16. An apparatus, comprising:

one or more memories storing code; and

one or more processors coupled with the one or more memories and individually or collectively operable to execute the code to cause the apparatus to:

receive, by a data clean room orchestration system, an indication of mutually attested code for a data clean room between two or more partners;

configure, by the data clean room orchestration system, a trusted execution environment for the data clean room between the two or more partners, the trusted execution environment comprising one or more virtual machines (VMs) that are individually or collectively operable to execute the mutually attested code;

obtain, by the one or more VMs in the trusted execution environment configured by the data clean room orchestration system, two or more partner datasets encrypted with respective secret keys of the two or more partners;

transmit, to endpoints associated with the two or more partners, an attestation report comprising at least an encrypted token and a host public key of a host machine associated with the one or more VMs;

receive, by the one or more VMs, the respective secret keys wrapped with the host public key of the host machine; and

execute the mutually attested code on the two or more partner datasets in the trusted execution environment based at least in part on using a host private key of the host machine to unwrap the respective secret keys.

17. The apparatus of claim 16, wherein the one or more processors are individually or collectively operable to execute the code to further cause the apparatus to:

generate, by the host machine, a self-signed certificate and a remote attestation report comprising a hash value associated with the self-signed certificate; and

transmit, to an attestation endpoint of an attestation service, an attestation request comprising the self-signed certificate and the remote attestation report.

18. The apparatus of claim 16, wherein the one or more processors are individually or collectively operable to execute the code to further cause the apparatus to:

receive, from an attestation endpoint of a remote attestation service, an attestation response comprising the encrypted token which includes a self-signed certificate of the host machine and information for token verification.

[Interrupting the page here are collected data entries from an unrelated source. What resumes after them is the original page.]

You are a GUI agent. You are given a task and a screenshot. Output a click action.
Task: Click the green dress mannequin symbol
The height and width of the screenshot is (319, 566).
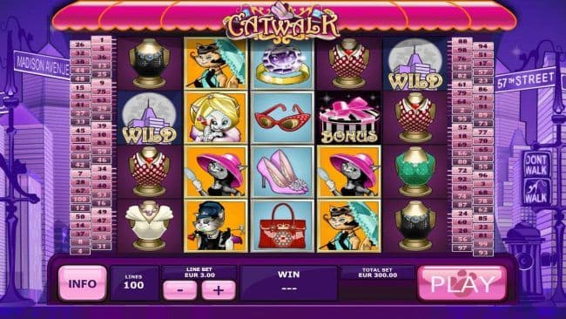[x=415, y=172]
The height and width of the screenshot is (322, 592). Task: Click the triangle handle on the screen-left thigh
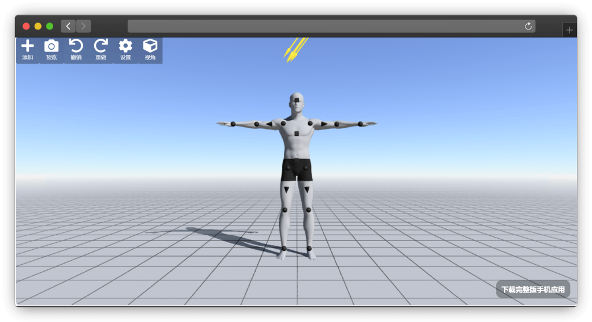click(x=286, y=190)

19. The apparatus of claim 16, wherein the one or more processors are individually or collectively operable to execute the code to further cause the apparatus to:

write, to a shared storage location configured by the data clean room orchestration system, output data associated with executing the mutually attested code on the two or more partner datasets in the trusted execution environment.

20. A non-transitory computer-readable medium storing code that comprises instructions executable by one or more processors to:

receive, by a data clean room orchestration system, an indication of mutually attested code for a data clean room between two or more partners;

configure, by the data clean room orchestration system, a trusted execution environment for the data clean room between the two or more partners, the trusted execution environment comprising one or more virtual machines (VMs) that are individually or collectively operable to execute the mutually attested code;

obtain, by the one or more VMs in the trusted execution environment configured by the data clean room orchestration system, two or more partner datasets encrypted with respective secret keys of the two or more partners;

transmit, to endpoints associated with the two or more partners, an attestation report comprising at least an encrypted token and a host public key of a host machine associated with the one or more VMs;

receive, by the one or more VMs, the respective secret keys wrapped with the host public key of the host machine; and

execute the mutually attested code on the two or more partner datasets in the trusted execution environment based at least in part on using a host private key of the host machine to unwrap the respective secret keys.